Nolens verklaart dit verlangen nu uit het feit dat hij uit een muzikale familie afkomstig is. Bij hem thuis speelde iedereen wel een instrument. Daar kwam bij dat hij in die tijd in de redactie zat van een experimenteel tijdschrift, Labris. Het was een tijd waarin hij, zoals in de verantwoording bij Hart tegen hart staat, woorden had maar nog geen taal.
In zijn derde bundel begreep Nolens dat hij op de verkeerde weg was. ‘Ik ontdekte dat er een traditie was die ik aangereikt kreeg, en dat ik beter kon proberen daar een persoonlijk stempel op te slaan. Wij lopen rond met een kerkhof op onze rug. We zitten opgescheept met woorden die een bepaalde betekenis hebben en je kunt daarmee niet om het even wat doen. Je moet als dichter achterhalen wat de taal van de mensen is en dat is je materiaal. De omgangstaal is wat de natuur is voor een beeldend kunstenaar. Ik zag ook in dat schrijven in de eerste plaats een lineair proces is. Je werkt woord voor woord, en regel voor regel.
‘Als ik nu mijn gedichten uit het begin zie, zijn ze me veel te gekunsteld. Er zit te veel franje aan. Ik was nog veel te veel op zoek naar een eigen taal. Ik wilde te veel ineens zeggen. Ook dat heeft misschien te maken met mijn muzikale achtergrond. In de muziek is het heel normaal om veel tonen tegelijk te laten klinken. Ik wilde in mijn gedichten een veelheid van stemmen laten klinken, zoals wanneer je een akkoord op de piano aanslaat.’

Zijn ware vorm vond Leonard Nolens naar zijn eigen indruk pas in de jaren tachtig, sinds zijn bundels in Nederland verschijnen. Van doorslaggevende betekenis daarbij was volgens hem een kort verblijf in Amerika. In het najaar van 1980 was hij twee maanden verbonden aan een Internationaal Schrijversprogramma in Iowa City. ‘Toen, in Amerika, is er iets met me gebeurd. Het programma was opgezet door de Amerikaanse dichter Paul Engle die een soort internationaal vredescongres voor ogen had. Ik heb in die tijd nauwelijks geschreven, maar ik ben heel anders tegen het Nederlands aan gaan kijken. We zaten daar in een soort studentenflat met schrijvers van dertig nationaliteiten en iedereen praatte over zijn eigen taal.’
In Amerika kwam Nolens ook voor het eerst diepgaand met angelsaksische literatuur in aanraking. Hij leerde daardoor hoe de spreektaal in de literatuur kon worden gebruikt. ‘Tot op dat moment had ik eigenlijk alleen Frans en Duits en een klein beetje Italiaans gelezen. Dat zijn literaturen die zijn geworteld in een geschreven traditie. De Amerikaanse literatuur gaat veel meer terug op het orale.’

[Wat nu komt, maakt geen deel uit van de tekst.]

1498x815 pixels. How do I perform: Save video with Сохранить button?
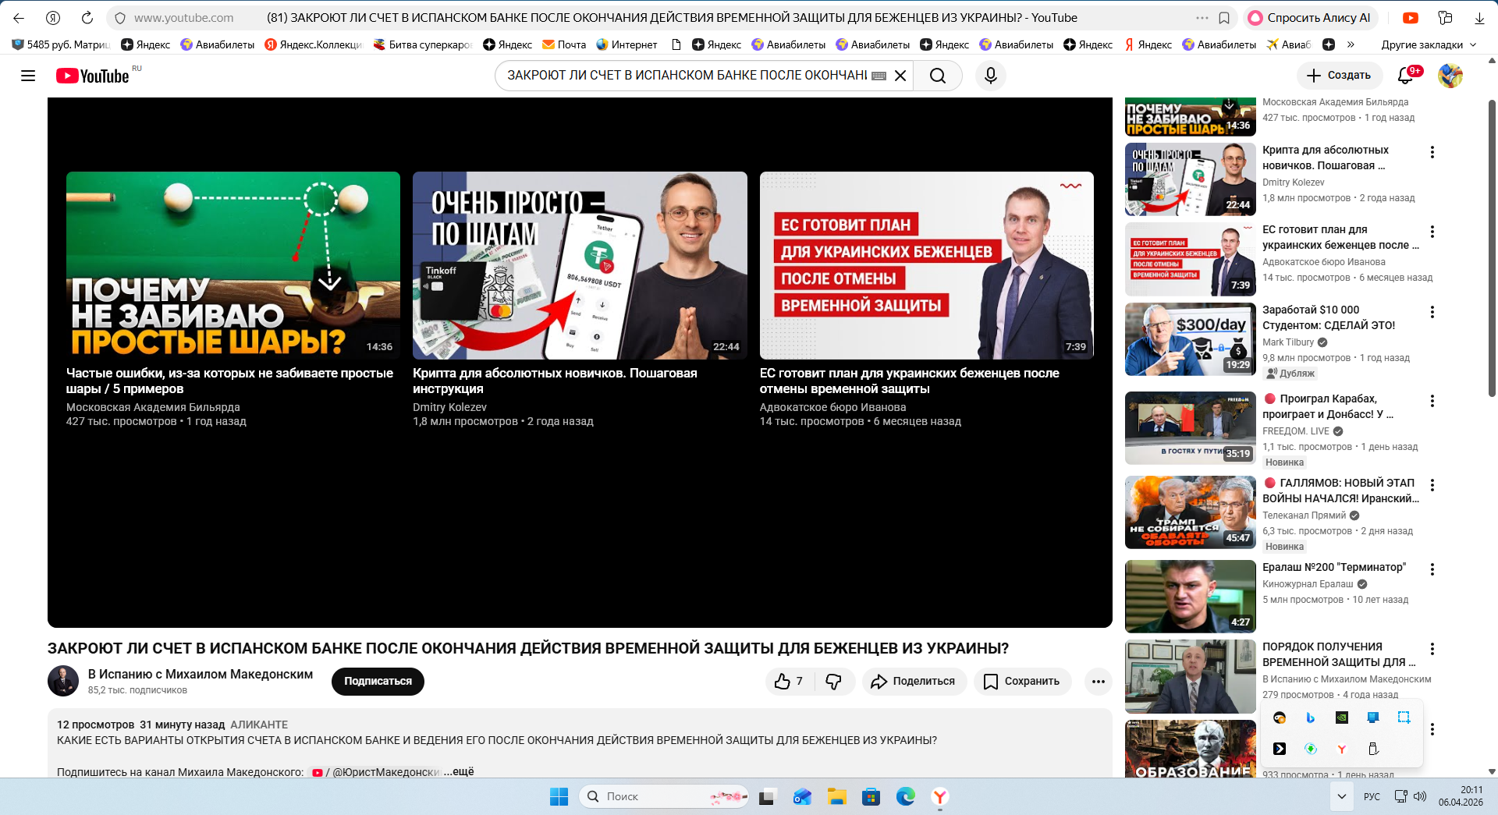(1022, 682)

Voor Leonard Nolens was het als een bad. ‘Als ik in Duitsland of Italië kwam had ik altijd vaste grond onder mijn voeten, maar nu zat ik in een cultuur die me volledig vervreemde van mezelf. Ik had geen enkele affiniteit met de Engelse en Amerikaanse literatuur, maar vanaf dat moment ben ik veel Engels gaan lezen.’
Nolens zag zo dat hij een zekere zakelijkheid in zijn poëzie kon incorporeren, zonder die poëzie daarmee kapot te maken. ‘Ik zag het belang van, wie heeft dat ook al weer gezegd, natural words in a natural order. Voor mij was het een grote schok.’

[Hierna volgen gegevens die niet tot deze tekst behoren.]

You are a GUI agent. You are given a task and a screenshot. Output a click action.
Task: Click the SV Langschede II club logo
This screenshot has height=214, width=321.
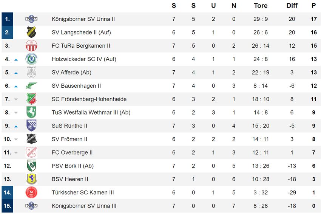pos(31,32)
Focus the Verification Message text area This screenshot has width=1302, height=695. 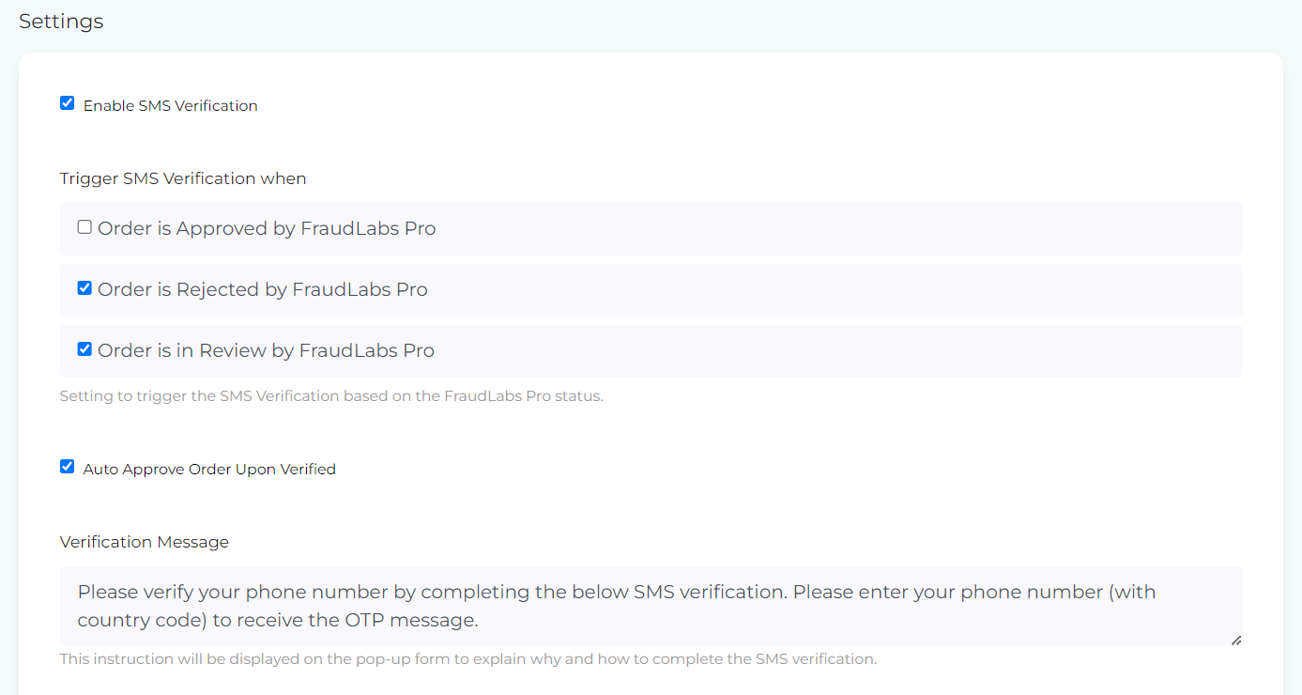651,606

Hoewel hij niet hoopt dat iedereen zijn werk nu voortaan in perioden gaat indelen, beseft hij dat de Amerikaanse ervaring voor hem de weg heeft geopend naar een veel toegankelijker en natuurlijker manier van schrijven. “Ik kwam in Amerika veel objectiever tegenover het Nederlands te staan. Daarvoor had ik steeds verlangd naar een soort symbiose tussen mezelf en wat ik schreef. Dat is ook typerend voor jonge mensen. Maar daar besefte ik dat je als goede minnaar een bepaalde afstand moet nemen tot wat je liefhebt. Ik merkte dat je over voldoende techniek moet beschikken om de taal zichzelf te laten zijn.’
Bij Nolen’s besluit om een nieuwe richting in te slaan speelde mee dat hij er erg aan hecht om een poëzie te schijven die eeuwigheidswaarde heeft. ‘Een belangrijk criterium is voor mij: is het goed genoeg om op mijn graf te staan? Ik wil geen rotzooi nalaten aan mijn kinderen. Als anderen iets van je erven, moet je ervoor zorgen dat het goed is. Dat is een bijna filantropische overweging. Ik weet wat ik aan andere dichters heb gehad, er zijn enkelen die door hun werk mijn leven hebben bepaald, en mijn grote droom is dat enkele anderen op diezelfde manier met mijn werk kunnen leven.’
Sindsdien weet hij dat je, als je erin slaagt het geheim van de omgangstaal te achterhalen, werk kunt schrijven dat blijft voortbestaan. ‘Als je naar de taal van Achterberg kijkt, dan zie je dat ook die niet verouderd is. Je moet dus nagaan hoe je de natuurlijkheid, zoals die leeft onder de mensen, kunt incorporeren in het geschreven woord.’

Later in ons gesprek gebruikte Leonard Nolens het beeld van een tekenaar. ‘Je bent op zoek naar versobering. Je wilt steeds minder schilderen, en steeds meer tekenen. Je wilt heldere lijnen trekken, zonder dat de complexiteit, de gelaagdheid verloren gaat. Mijn droom is dat ik wonderbaarlijke dingen kan zeggen in heel simpele taal.’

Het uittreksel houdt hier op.